Senli cümleleri çıkardım hayatımdan,
yazdıklarımdan,
yaşadıklarımdan.
Herkesle aynı cümleleri kurmuyorum.
Sen başka ağızlarda sakız olurken,
Ben kendi sevdamı kendi cümlelerimde yaşıyorum.
Seni tanımlayan kelimeleri gömdüm kendi karanlığıma,
Artık seni kendimle tanımlıyorum.
Sen başkalarının kelimelerine eşses olurken,
Ben sevdamı kendi yalnızlığımda yaşıyorum.
Hiç olmadığım kadar yalnız kaldım seninle. Kimsesiz kaldım. Yaşayamadıklarımı siper ettikçe hayallerime, hayalsiz kaldım. Direndim yine de, iyi olacağına inanmadan iyi olsun diye bekledim. Güzel olacağına inanmadan güzel olsun diye bekledim. Ben bekledikçe daha çirkin oldu, daha kötü oldu her şey. İnanmıyordum ya zaten, şaşırmadım. Tek seni sevdim olanca gücümle bunca kötülüğün ve çirkinliğin içinde.
Sessizce sonumu beklerken, merakla ve korkuyla bakarken yaşama, yaptığım tek şey seni sevmekti.
Belki de en kolay yaptığım şey.
Belki de en güzel yaptığım şey.
Ama yine de tek yaptığım şey seni sevmekti.
Sonra baktım ki, sevmek sadece filmlerde yetiyordu her şeye. Şiirlerde, romanlarda yetiyordu. Dünyada mutlu olmak için sevmekten çok fazlası gerekiyordu.

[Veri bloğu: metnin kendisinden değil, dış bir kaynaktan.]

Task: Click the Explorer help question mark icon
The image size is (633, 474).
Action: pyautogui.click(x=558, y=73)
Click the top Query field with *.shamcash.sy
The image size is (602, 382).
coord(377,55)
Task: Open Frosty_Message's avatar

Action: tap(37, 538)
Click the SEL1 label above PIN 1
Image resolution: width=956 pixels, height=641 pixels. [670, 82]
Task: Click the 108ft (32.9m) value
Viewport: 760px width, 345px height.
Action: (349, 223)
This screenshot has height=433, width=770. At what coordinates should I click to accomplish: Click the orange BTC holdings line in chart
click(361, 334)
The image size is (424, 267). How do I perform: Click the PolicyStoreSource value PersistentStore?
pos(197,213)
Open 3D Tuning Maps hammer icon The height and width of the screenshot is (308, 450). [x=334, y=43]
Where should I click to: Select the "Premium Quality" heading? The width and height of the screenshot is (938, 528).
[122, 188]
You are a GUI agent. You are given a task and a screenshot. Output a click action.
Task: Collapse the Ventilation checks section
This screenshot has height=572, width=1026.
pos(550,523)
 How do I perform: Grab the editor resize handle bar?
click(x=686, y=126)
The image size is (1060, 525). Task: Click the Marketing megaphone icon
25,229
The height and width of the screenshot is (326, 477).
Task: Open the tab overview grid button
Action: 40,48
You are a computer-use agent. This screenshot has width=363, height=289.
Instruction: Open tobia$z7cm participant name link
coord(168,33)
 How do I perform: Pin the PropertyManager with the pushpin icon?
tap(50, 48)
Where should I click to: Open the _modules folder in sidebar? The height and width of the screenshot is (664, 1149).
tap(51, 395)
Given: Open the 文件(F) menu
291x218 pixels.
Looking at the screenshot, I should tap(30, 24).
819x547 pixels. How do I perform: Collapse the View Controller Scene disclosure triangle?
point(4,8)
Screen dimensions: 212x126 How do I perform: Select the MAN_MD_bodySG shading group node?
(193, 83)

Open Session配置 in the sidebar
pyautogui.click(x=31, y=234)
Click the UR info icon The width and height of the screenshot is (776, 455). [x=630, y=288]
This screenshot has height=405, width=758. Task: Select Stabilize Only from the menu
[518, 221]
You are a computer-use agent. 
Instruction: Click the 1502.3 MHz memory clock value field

Baktım ki mutlu değilim sonra. Baktım ki sen benim değilsin.
Bıraktım.
Senli cümlelerimi çıkardım hayatımdan.
Yazdıklarımdan.
Yaşadıklarımdan.
Herkesle aynı cümleleri kurmuyorum.
Senin kelimelerin başka dudaklara isim olurken,
Ben artık isimsiz bir kadını/erkeği seviyorum.